Tinubu’s company grew its fleet from one ship to two, three and then seven ships. Within a few years of operations, Ocean and Oil had become the undisputed leader in the supply and trading of fuels products. The biggest opportunity came in the year 2000 when the Nigerian government sought to divest its shareholding in Unipetrol, a leading petroleum marketing company. The government had decided it was going to divest its shareholding by selling 10% to the public and 30% to a strategic private investor. The government called for bids from prospective investors. Tinubu and his two friends, Mofe Boyo and Jite Okoloko, decided to bid.

The price for the 30% stake was put at $16 million. Even though Tinubu was making profits from his oil trading business, he did not have that money. But he wasn’t deterred at all.

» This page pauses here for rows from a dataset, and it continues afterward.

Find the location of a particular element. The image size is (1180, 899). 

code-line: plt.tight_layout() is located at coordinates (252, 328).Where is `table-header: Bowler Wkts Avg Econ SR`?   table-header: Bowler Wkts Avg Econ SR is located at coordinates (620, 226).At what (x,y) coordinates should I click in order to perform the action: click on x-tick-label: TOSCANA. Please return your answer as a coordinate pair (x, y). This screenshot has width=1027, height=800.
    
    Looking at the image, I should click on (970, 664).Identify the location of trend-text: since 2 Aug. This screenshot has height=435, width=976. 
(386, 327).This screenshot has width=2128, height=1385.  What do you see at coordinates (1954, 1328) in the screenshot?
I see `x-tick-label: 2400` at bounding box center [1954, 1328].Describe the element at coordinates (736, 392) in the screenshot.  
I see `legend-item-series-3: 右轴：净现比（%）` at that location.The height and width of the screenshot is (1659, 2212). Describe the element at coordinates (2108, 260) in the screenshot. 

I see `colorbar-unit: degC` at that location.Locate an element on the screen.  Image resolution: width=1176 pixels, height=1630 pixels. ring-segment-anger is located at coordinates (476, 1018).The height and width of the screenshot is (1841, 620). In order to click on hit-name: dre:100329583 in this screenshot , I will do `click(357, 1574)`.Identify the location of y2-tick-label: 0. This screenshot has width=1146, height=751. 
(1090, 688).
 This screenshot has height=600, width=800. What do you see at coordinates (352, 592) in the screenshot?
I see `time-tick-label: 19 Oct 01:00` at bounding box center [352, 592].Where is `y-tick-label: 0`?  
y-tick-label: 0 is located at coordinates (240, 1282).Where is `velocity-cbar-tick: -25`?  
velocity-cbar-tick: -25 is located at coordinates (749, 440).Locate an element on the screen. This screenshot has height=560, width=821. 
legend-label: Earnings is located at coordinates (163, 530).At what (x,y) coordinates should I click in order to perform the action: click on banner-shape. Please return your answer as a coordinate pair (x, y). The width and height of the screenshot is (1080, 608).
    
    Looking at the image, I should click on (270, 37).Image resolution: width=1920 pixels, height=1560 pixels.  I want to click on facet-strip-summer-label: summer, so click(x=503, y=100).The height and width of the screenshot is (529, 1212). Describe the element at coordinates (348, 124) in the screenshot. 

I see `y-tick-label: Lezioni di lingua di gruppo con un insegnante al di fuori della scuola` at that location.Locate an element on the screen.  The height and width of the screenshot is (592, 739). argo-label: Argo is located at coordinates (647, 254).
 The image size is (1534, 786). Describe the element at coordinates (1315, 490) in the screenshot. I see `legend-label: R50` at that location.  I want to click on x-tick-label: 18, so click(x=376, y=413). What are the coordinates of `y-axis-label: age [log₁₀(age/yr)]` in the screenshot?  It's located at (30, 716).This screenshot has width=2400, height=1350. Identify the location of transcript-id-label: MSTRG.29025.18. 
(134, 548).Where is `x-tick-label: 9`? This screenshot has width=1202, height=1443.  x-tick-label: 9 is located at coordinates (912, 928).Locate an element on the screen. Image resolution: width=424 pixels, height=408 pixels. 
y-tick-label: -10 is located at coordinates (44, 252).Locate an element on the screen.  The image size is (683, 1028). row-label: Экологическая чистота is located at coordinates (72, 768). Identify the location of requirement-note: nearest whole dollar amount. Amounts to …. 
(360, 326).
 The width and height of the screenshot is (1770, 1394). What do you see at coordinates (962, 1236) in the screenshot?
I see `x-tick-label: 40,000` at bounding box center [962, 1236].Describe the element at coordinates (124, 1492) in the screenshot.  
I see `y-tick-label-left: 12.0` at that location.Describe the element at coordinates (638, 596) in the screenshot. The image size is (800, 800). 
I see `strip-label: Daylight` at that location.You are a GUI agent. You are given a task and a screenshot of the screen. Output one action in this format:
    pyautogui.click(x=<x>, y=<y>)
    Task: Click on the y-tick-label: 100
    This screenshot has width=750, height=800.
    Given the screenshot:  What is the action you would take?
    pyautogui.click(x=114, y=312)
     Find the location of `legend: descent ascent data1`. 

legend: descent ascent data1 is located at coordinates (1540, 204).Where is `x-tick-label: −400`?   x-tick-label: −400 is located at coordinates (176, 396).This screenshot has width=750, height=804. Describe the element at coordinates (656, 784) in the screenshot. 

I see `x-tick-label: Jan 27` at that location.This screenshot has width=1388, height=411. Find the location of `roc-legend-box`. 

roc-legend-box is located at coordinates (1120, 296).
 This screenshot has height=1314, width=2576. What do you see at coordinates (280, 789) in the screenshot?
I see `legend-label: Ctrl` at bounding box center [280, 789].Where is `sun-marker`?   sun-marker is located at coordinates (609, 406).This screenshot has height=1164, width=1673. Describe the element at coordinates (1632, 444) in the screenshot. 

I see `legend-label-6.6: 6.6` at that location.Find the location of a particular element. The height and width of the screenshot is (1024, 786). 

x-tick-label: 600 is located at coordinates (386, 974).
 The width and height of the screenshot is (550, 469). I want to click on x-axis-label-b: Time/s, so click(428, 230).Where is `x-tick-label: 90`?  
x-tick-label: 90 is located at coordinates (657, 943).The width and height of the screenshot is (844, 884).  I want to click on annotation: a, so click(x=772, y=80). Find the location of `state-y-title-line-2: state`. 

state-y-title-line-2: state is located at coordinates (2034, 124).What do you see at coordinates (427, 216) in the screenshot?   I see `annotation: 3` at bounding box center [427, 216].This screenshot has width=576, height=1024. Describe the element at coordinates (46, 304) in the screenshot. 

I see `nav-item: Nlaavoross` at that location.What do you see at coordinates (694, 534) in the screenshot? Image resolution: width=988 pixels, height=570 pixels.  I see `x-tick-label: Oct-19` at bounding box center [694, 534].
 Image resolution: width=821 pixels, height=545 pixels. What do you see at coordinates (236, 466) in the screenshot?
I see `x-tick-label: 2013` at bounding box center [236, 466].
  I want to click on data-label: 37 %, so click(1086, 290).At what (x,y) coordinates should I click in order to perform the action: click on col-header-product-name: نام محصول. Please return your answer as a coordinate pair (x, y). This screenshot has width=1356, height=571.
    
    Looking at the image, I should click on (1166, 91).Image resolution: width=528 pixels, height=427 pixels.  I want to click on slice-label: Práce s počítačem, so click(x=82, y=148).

The three friends put in their bid for the stake and held their breath.  Tinubu and his friends were not up to 35 at that time yet they were seeking to gain control of one of Nigeria’s largest petroleum companies. The odds were against them. He had no political connections and yet he and his team won they bid.

But analysts and critics believed that Wale Tinubu and his new team lacked the experience and wherewithal to effectively manage a corporation as huge as Unipetrol. It caused uproar in several quarters and the Bureau of Public Enterprises (B.P.E) was under immense pressure to relinquish the sale. Because the BPE would not reverse its decision for legal reasons, it set new rules b giving Tinubu and his team only two weeks to raise money of which they would lose the Unipetrol deal.

He overcame this problem by obtaining a $10 million loan from a local bank and selling equity in Unipetrol to a venture capital company for $5 million. He also had $1 million in cash. Once again, Tinubu had beaten the odds set against him.

Employees at Unipetrol were less than impressed with the successful acquisition by Tinubu and his team. They could not stand the idea of the company being led by three young executives under the age of 35 and refused to work under this new leadership. This was a frustrating time for Tinubu. He realized that he could never win without the support of the team but he also knew that he couldn’t address the whole team at the same time. He identified the union leaders and major movers of the union and separated them from the crowd and held talks.

He succeeded in convincing the union leaders by making the following promises and appealing to their self interest, that there would be no layoffs, employees due for promotion would be promoted and a better welfare package for everyone. The uproar died down and the employees were ready to work again.

In 2002, Unipetrol (under Wale Tinubu) acquired 60% equity in Agip Nigeria Plc from Agip Petroli International. Unipetrol later merged with Agip in 2003 and the new merged company was rebranded Oando Plc. With the merger, Oando emerged as the largest downstream company in Nigeria. It now has retail outlets in Benin, Ghana, Sierra Leone and Togo.